Blaming Indian government for politicising FDA regulatory actions, the working paper said the government should “realise that its entire regulatory structures are a mess, and political tit for tats will do nothing to improve matters”.
Referring to Drugs Controller General of India (DCGI) G N Singh’s recent statement that the Indian regulator was mulling inspection of foreign facilities that supply to India, the paper said the regulator was making a “blatant political statement”, as it does not have enough resources.
Raising questions over the integrity of the Indian regulatory system, the trio pointed to concerns on the intended regulatory collaboration between Indian and America. " The FDA has to realise that it is engaging with a highly politicised organisation that does the bidding of powerful interests in the Indian pharma industry and where a culture of sensible even-handed regulation does not exist,” the working paper said.

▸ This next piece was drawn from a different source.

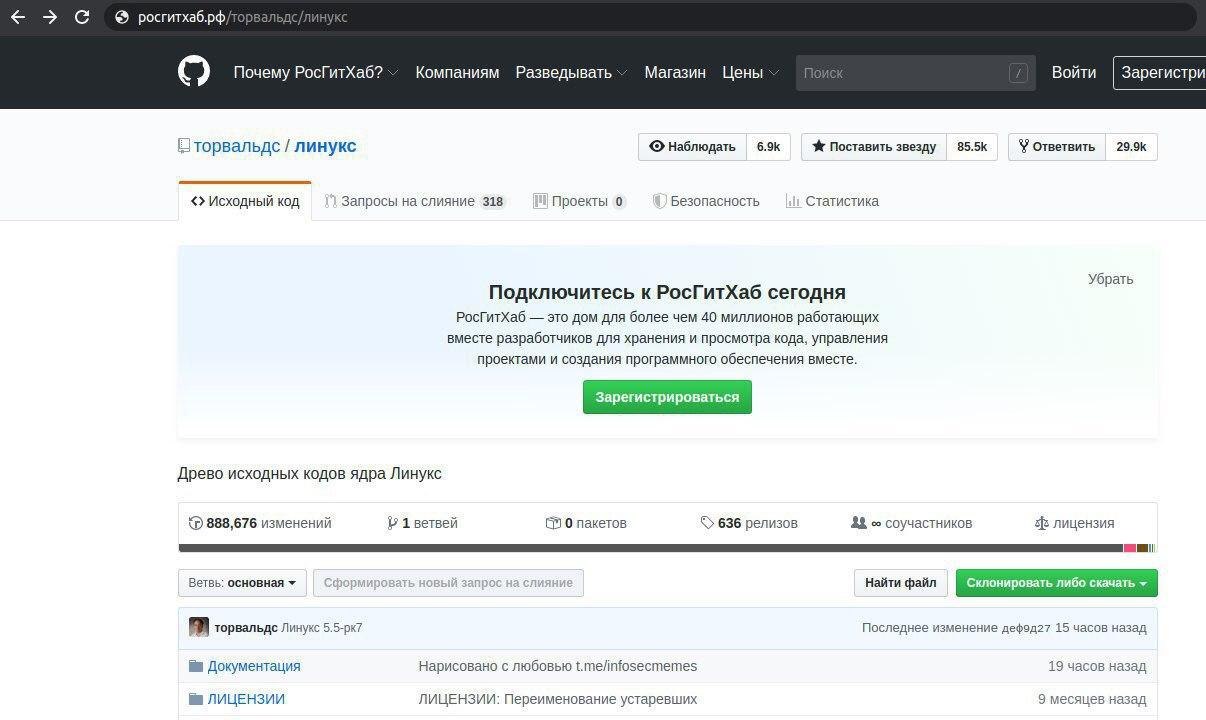Click the octocat logo in header

point(194,72)
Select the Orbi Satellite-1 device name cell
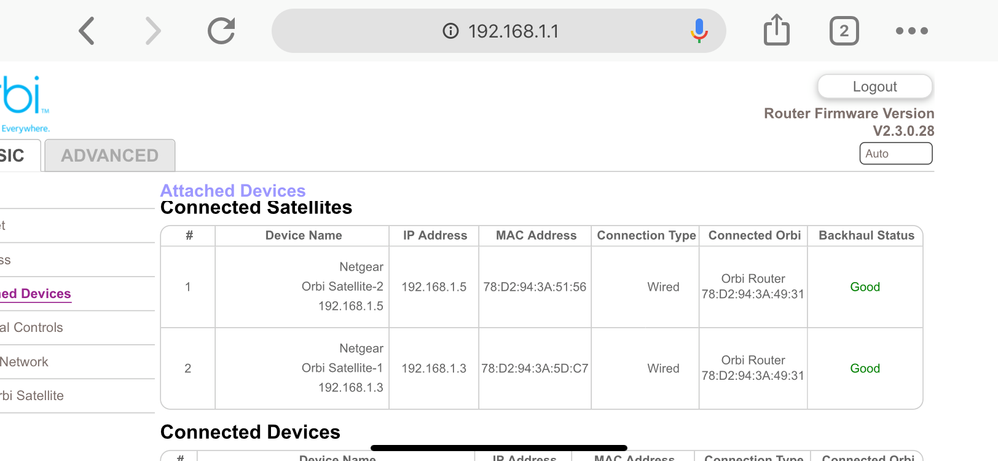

However, many in India feel the event as well as the paper is motivated with an idea to “malign the Indian generic drug manufacturing industry”, which is spreading its wings worldwide and is posing a potential threat to multinational pharmaceutical companies, mainly in the US.
Of late, some of Indian manufacturing facilities of leading pharmaceutical companies such as Ranbaxy and Wockhardt have come under the FDA scanner for violating good manufacturing practices.
The problems highlighted by the American regulator during its enforcements on these companies were mostly pertaining to manufacturing processes, data integrity and hygienic issues.
The event at Capitol Hill is being watched by many as it has the potential to add to troubles of Indian generic manufacturing industry, which is already struggling with a trust deficit world over following latest enforcements by FDA.
India, known as the ‘pharmacy of the developing world’, is one of the major low-cost generic drug suppliers to developed as well as emerging markets. With about 200 FDA factories, India is the largest exporter of generic drugs to the US, the world’s largest pharmaceutical market.